Monday, June 6, 2005


   what time will it be?
you already had your bunny pic!! ah! you want another one?! jerks, no, I don't mean that



it's cute, isn't it?

anyway, I was just wondering what time I will go to bed! it's 1:30 am on the nose here, and I am not sleepy! hrm...taking bets? yeah? ha ha! no, I am not that kind of girl. but today I have to give poor Tamara her CD back. and I'm hearing the Love Hina theme in my head. is this a good sign? ah ha. yes. yes it is.

maybe I'm worse off than I thought?

hey, have you ever felt like this? this is me just about every minute of my freaking life, since my grandma called me a bastard a couple of years ago.

anyway:

**ahem**

"I wish I was never born, I hate myself. I hate myself! I HATE MYSELF! I can't say I want to die because since I am alive, I have to try, I guess, butI WISH I'D NEVER BEEN BORN!

see, I'm not suppossed to be here. I'm an 'accident,' even my own mother has said so often enough. it's not that she doesn't love me, I know she does. But she could at least wipe that smile off her face when she looks at me an says 'accident' like it was MY fault.

it's not my fault, it's really not. but I wish I'd never been born. I'm just a bastard child. I wasn't suppossed to happen. but I did. like a disaster, all because I'm the family bastard. the only one, and they treat me like a fucking leper for it. I'm the bastard child, I wish I'd never been born, I should NOT have been born, I hate myself, I wish I hadn't been born, I wish I hadn't been born, I wish I wasn't a bastard, I wish I never existed, I hate myself I hate myself I hate myself.

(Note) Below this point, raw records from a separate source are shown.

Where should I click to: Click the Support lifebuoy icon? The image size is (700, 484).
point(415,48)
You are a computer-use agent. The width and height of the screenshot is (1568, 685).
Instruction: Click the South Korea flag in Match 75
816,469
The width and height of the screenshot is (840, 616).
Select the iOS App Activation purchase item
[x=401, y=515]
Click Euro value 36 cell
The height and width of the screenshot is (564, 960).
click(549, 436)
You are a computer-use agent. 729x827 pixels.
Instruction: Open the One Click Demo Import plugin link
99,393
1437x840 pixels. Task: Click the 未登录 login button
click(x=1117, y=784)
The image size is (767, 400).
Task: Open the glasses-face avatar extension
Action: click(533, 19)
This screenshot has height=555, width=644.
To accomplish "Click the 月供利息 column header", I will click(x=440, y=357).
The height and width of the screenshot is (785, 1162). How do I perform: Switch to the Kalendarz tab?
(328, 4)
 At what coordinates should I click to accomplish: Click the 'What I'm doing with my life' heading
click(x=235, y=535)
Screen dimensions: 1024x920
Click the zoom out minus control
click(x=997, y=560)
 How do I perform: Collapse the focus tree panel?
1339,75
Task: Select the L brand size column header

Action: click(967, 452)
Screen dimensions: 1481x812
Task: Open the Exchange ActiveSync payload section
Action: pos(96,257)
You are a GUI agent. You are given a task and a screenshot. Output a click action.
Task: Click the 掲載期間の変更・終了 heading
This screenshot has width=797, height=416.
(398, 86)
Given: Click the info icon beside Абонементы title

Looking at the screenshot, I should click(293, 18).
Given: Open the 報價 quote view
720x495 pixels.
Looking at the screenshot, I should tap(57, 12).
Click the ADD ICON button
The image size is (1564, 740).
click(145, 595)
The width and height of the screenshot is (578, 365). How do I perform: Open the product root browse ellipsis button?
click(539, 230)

bastard, bastard, bastard, bastard!!! that's what she called me! i was already crying and she called me a bastard! i heard her! how can she blame me?! i wasn't suppossed to have been born, but it's not like I had a choice. want to blame someone, blame my parents. they're the ones who couldn't control themselves, why do I get blamed for being the fucking goddammed bastard? bastard bastard bastard! it's not my fault, it's not my fault, I wish I hadn't been born, I wish I hadn't been born, I wish I hadn't been born, no one wants me here anyway, I wish I hadn't been born."

ever fucking felt like that? sorry. it's been inside me for yearsthank you!